Architecting Efficient Hardware | FPGA Design with MATLAB, Part 3
From the series: FPGA Design with MATLAB
Generating an efficient FPGA design generally involves balancing the throughput, latency, and hardware resources. Depending on the nature of your design and your goals, there are a number of ways to adapt your algorithm for efficient hardware implementation. This part of the tutorial showcases a few of the methods.
This video covers:
- Setting the model parameters for HDL code generation
- How the Simulink® model's sample rate translates to the clock rate of the FPGA hardware
- Inserting pipeline registers using various optimization techniques on the data paths
- Use of data valid control signal to monitor the input sample data
- Verification of the optimized architecture using a MATLAB® test bench
Published: 25 Sep 2019
Welcome to the HDL Coder Video Series.
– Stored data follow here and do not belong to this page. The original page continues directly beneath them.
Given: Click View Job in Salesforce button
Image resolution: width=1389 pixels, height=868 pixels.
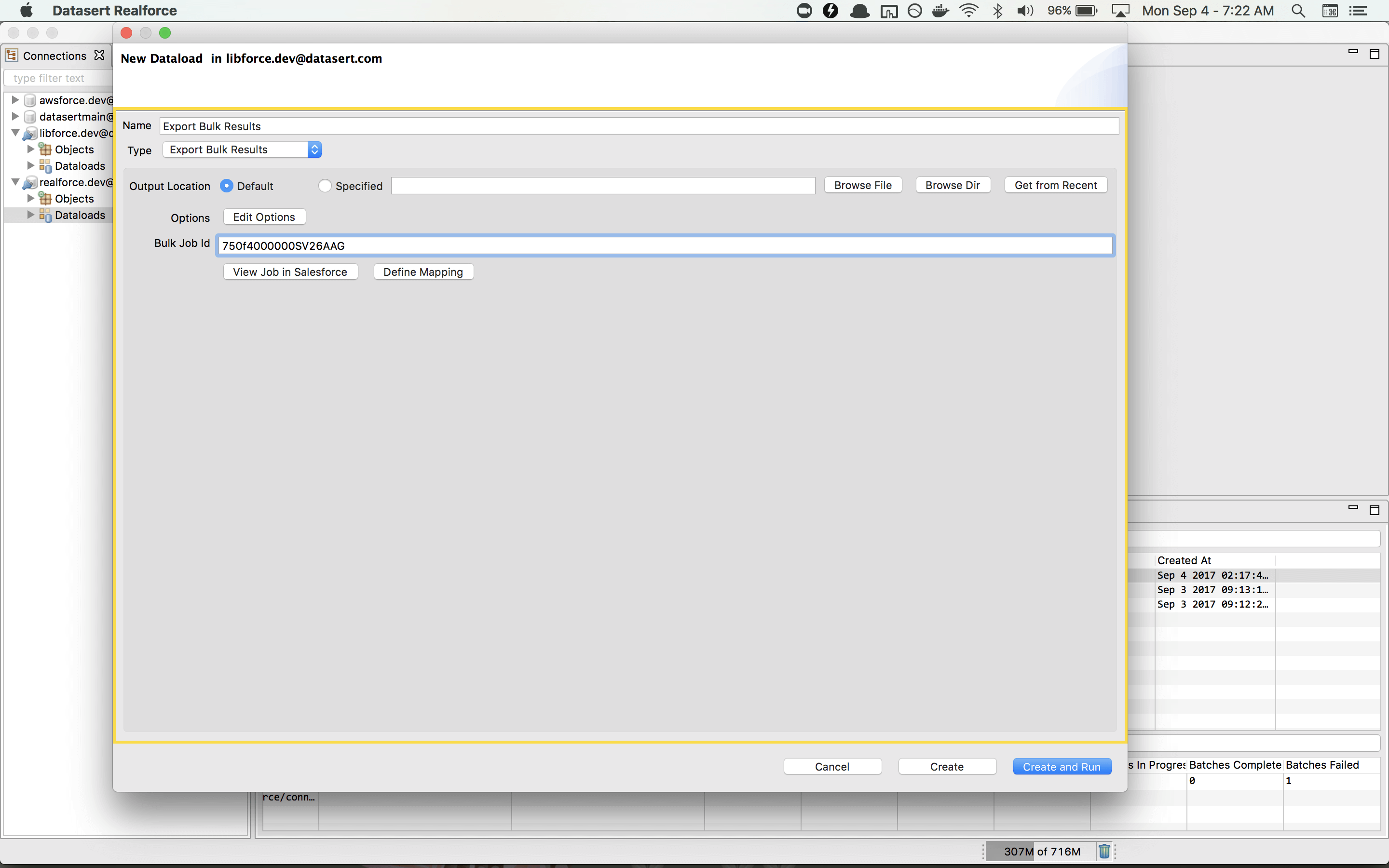Looking at the screenshot, I should point(290,272).
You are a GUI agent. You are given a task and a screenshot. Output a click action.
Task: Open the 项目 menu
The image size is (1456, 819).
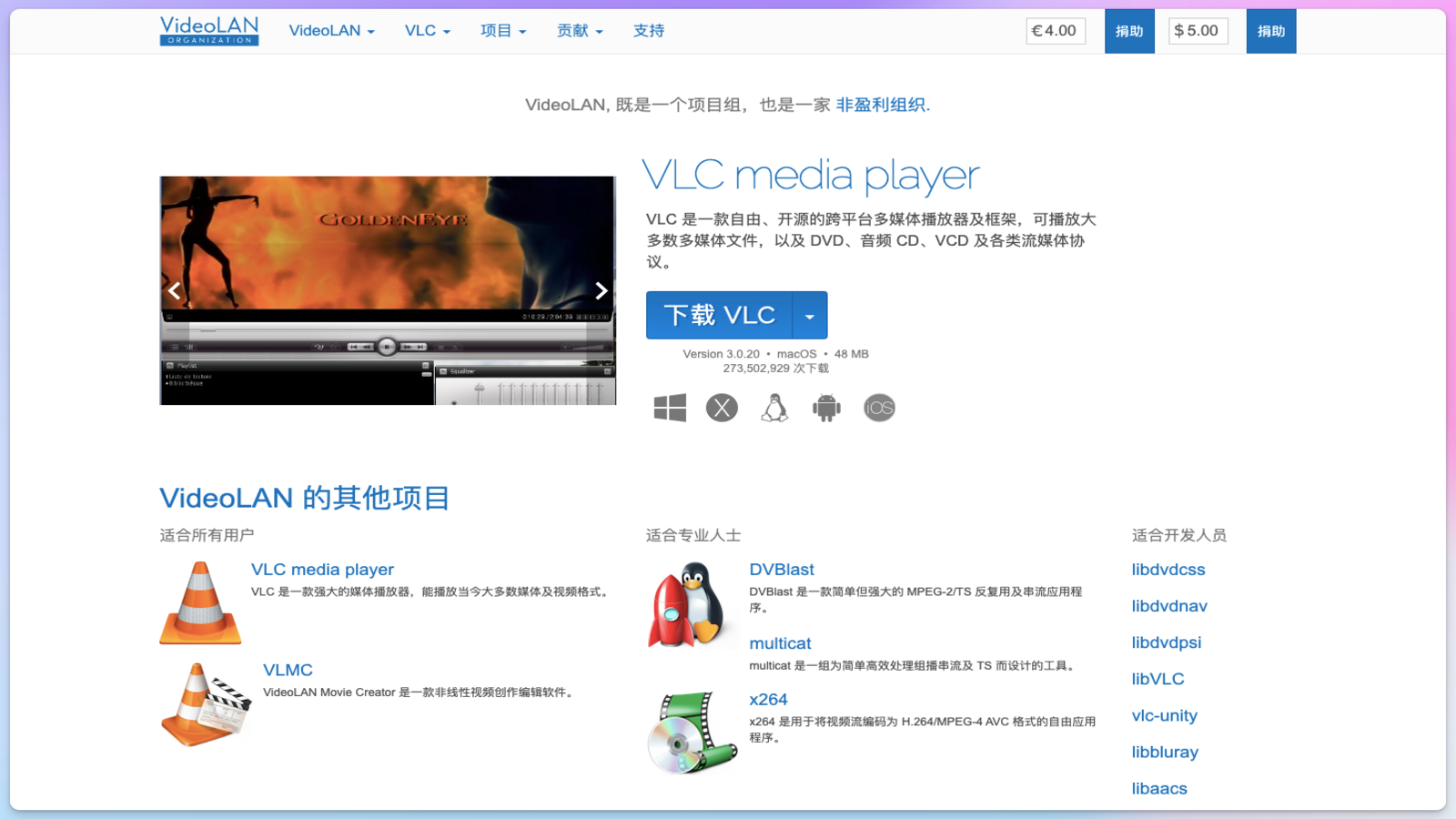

In this video series we will learn a popular production proven path to take a MATLAB digital signal-processing algorithm through Simulink, Fixed-Point Designer, and HDL Coder to target an FPGA.
In the first part of the video series, we discussed the strength of MATLAB and Simulink and provided an overview of the HDL Coder Self-Guided Tutorial available on the MathWorks File Exchange website. In the second video we created the Simulink model hardware implementation of the Pulse Detection Algorithm.
In this part we will prepare the Simulink model for HDL code generation and highlight techniques to optimize the hardware micro-architecture.
We will rename and save the model and run the HDLSETUP on the MATLAB command line. HDLSETUP configures several model parameters for HDL code generation. One of the parameters, sample time corresponds to how fast a region samples data and this is visualized by means of color code. On an FPGA, this often translates to the clock rate—how fast data gets clocked through pipeline stages, which coordinate the timing of signals as they traverse parallel paths.
Blocks with varying sample times appear in different colors when the model is updated. In our model the sample times are the same and on updating, the blocks and signal lines will appear red.
Combine the Filter block, Compute Power, and Local Peak subsystems into a top-level subsystem and name it Pulse Detector. This new subsystem will be referred to as the device-under-test, or DUT, and contains the algorithm for which we will generate HDL code.
HDL Coder software provides architecture options that extend control over speed and area tradeoffs in realization of hardware designs. We will show multiple ways of inserting pipeline stages to balance parallel paths and run at a higher clock frequency.
We will start by changing the Filter structure to Direct Form Transposed to result in better timing performance and insert additional input/output pipeline registers. Similarly, add one level of input and output pipeline registers and set “Adaptive Pipelining” to ON for the Compute Power subsystem via the HDL Block properties.
Adaptive pipelining automates the insertion of pipeline registers for certain operations, which results in improvement of the clock speed. The increase in clock speed is achieved by having less logical operations between pipeline stages. This optimization technique is dependent on the target device and frequency settings.
When we generate the HDL code from the model at the final step, we can view the delays inserted in the various blocks. The pipeline registers affect the overall simulation of the model, and to simulate the effect one can manually insert the delays.
Which is what we will do when we add a data validity check as a control signal in the Simulink model design. We create the Valid_In and Valid_out ports and add pipeline delays to the parallel paths. One on the Data Input/Output path and the other on the Valid Input/Output path present in the DUT subsystem. Log the valid_in signal after the delay block as the filter_valid signal to qualify the outputs during test.
Using the test bench script pulse_detector_v2_tb, we compare the output of the MATLAB golden reference and the updated Simulink model.
The logged filter_valid signal validates the outputs of the filter and magnitude squared blocks in the test bench script.
The output data from the test bench proves that the Simulink model after optimization for HDL code generation matches the golden reference.
In the third part of this video series on the HDL Coder, we have made changes to the Simulink model for HDL code generation and emphasized the techniques available to optimize parameters to improve speed and resource usage.
In the next video we will convert the Simulink model design to fixed-point data types.